Activity
Starting at the line that contains "Viewport: 2020px width, 1317px height.", copy every line through the end of the records below exactly as written, leaving out pictures.

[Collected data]

##########

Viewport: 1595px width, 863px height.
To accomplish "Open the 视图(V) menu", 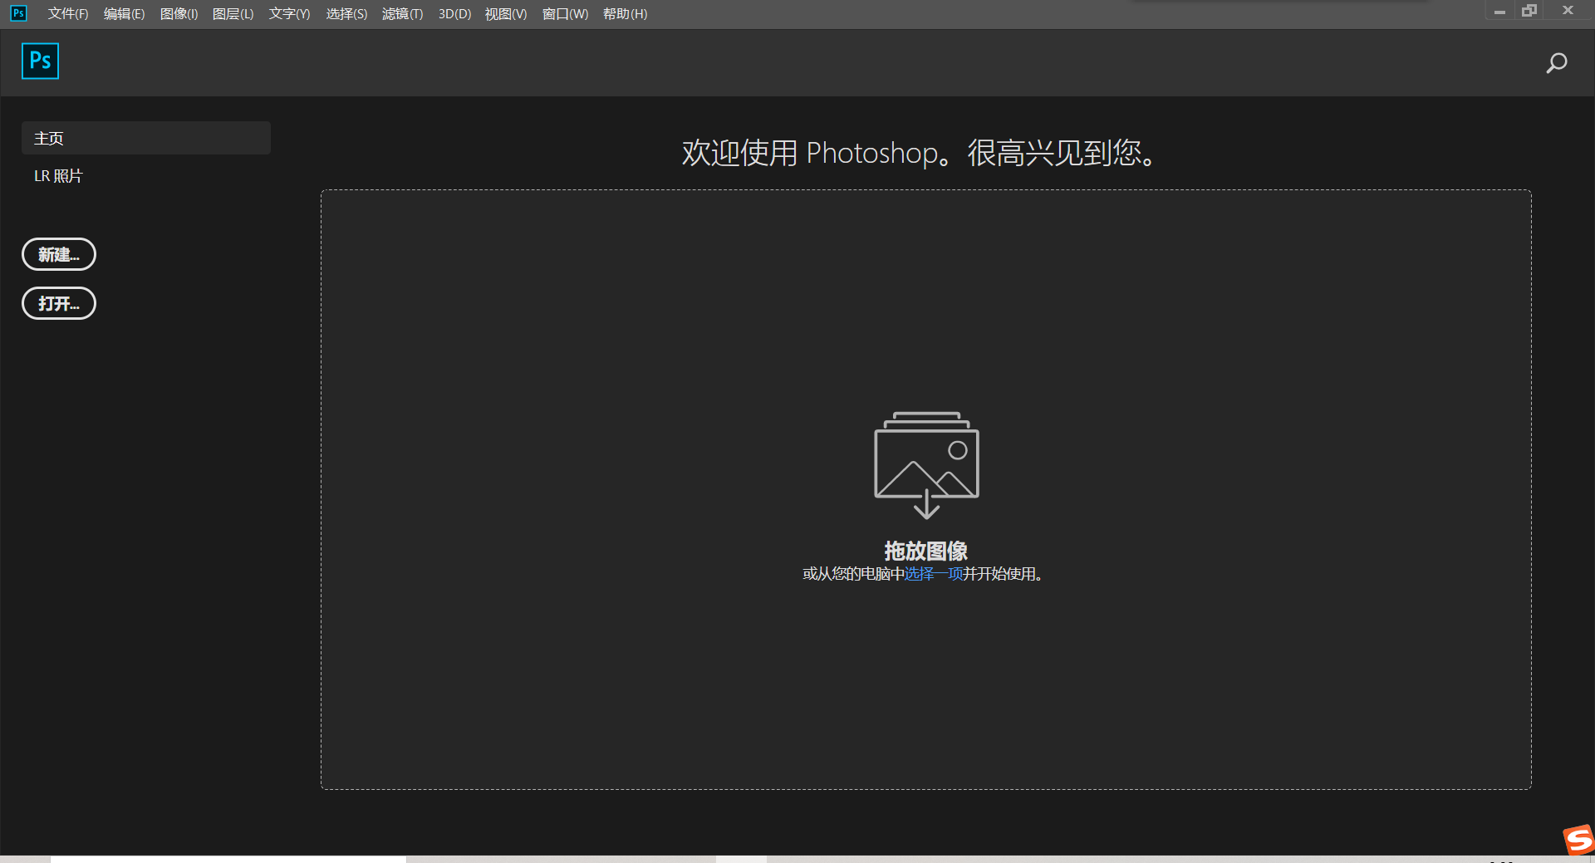I will [x=505, y=13].
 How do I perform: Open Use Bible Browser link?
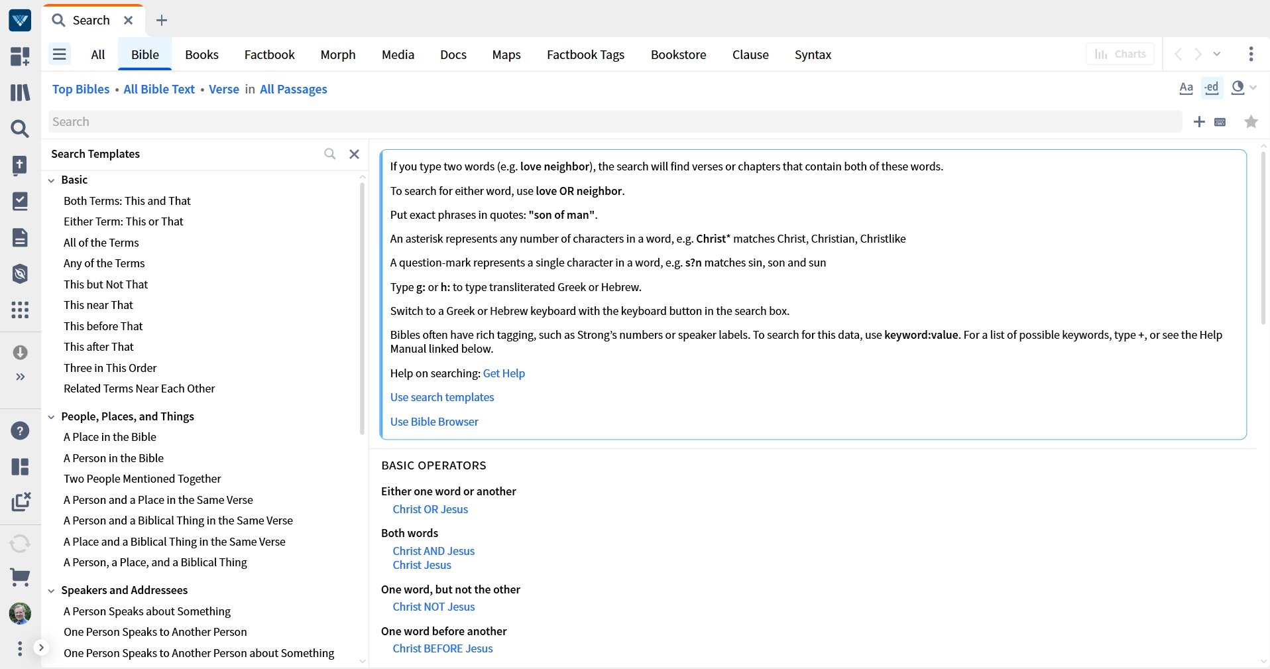[434, 422]
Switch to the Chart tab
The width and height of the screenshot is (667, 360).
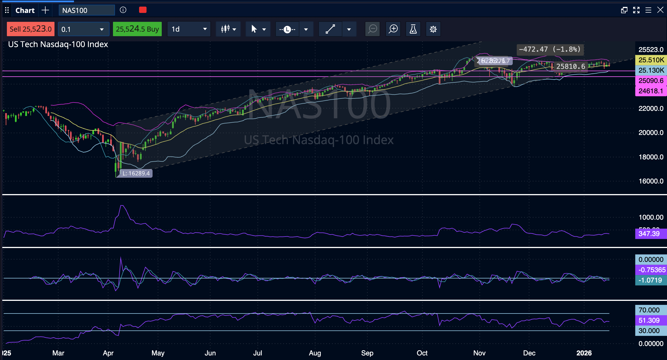tap(25, 10)
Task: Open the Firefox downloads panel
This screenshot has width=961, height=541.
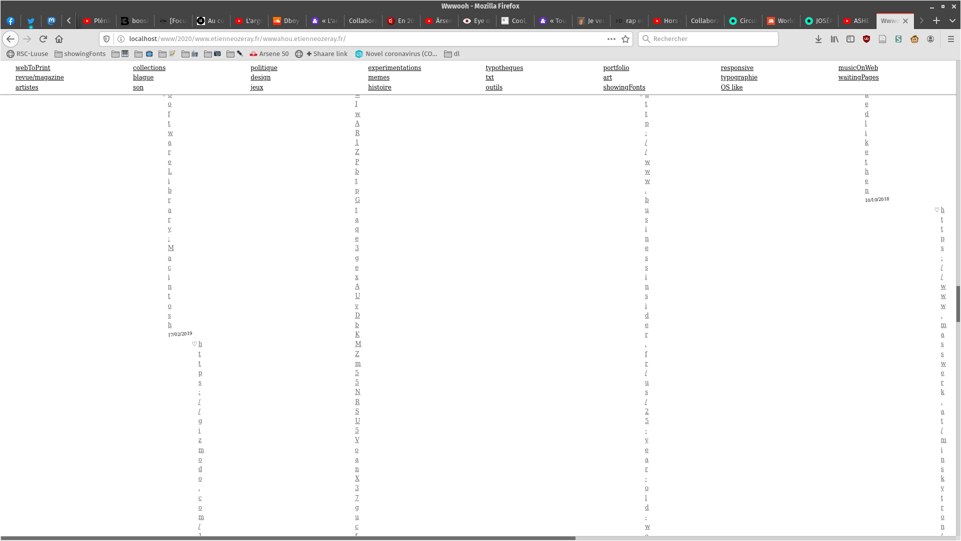Action: (819, 39)
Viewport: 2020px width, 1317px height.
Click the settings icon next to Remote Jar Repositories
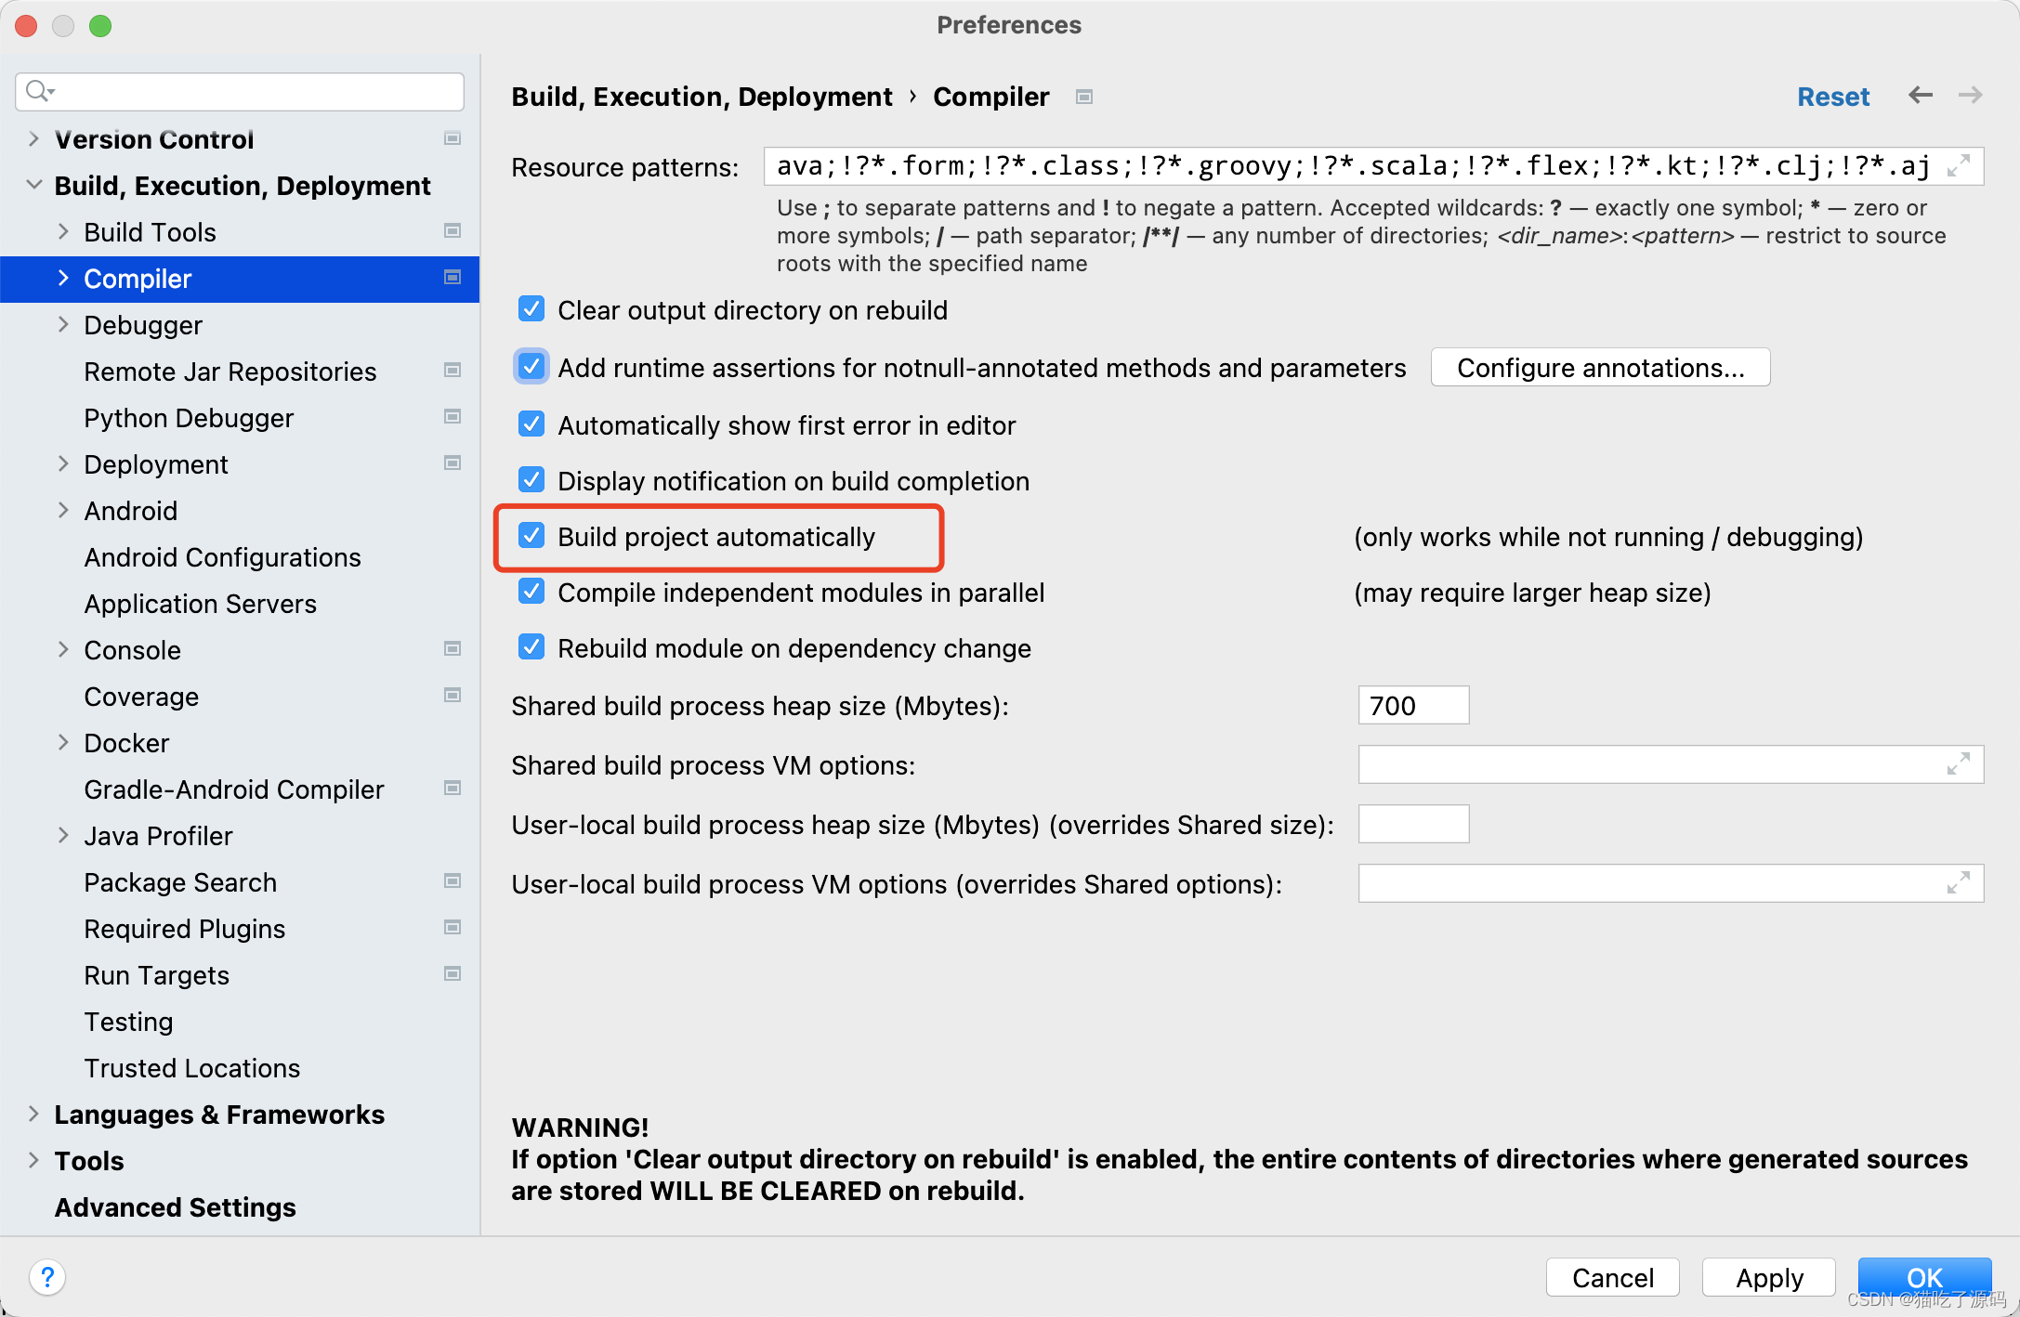[x=453, y=371]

##########

Solution to the exercise
Viewport: 2020px width, 1317px height.
Click the settings icon next to Remote Jar Repositories
[x=453, y=371]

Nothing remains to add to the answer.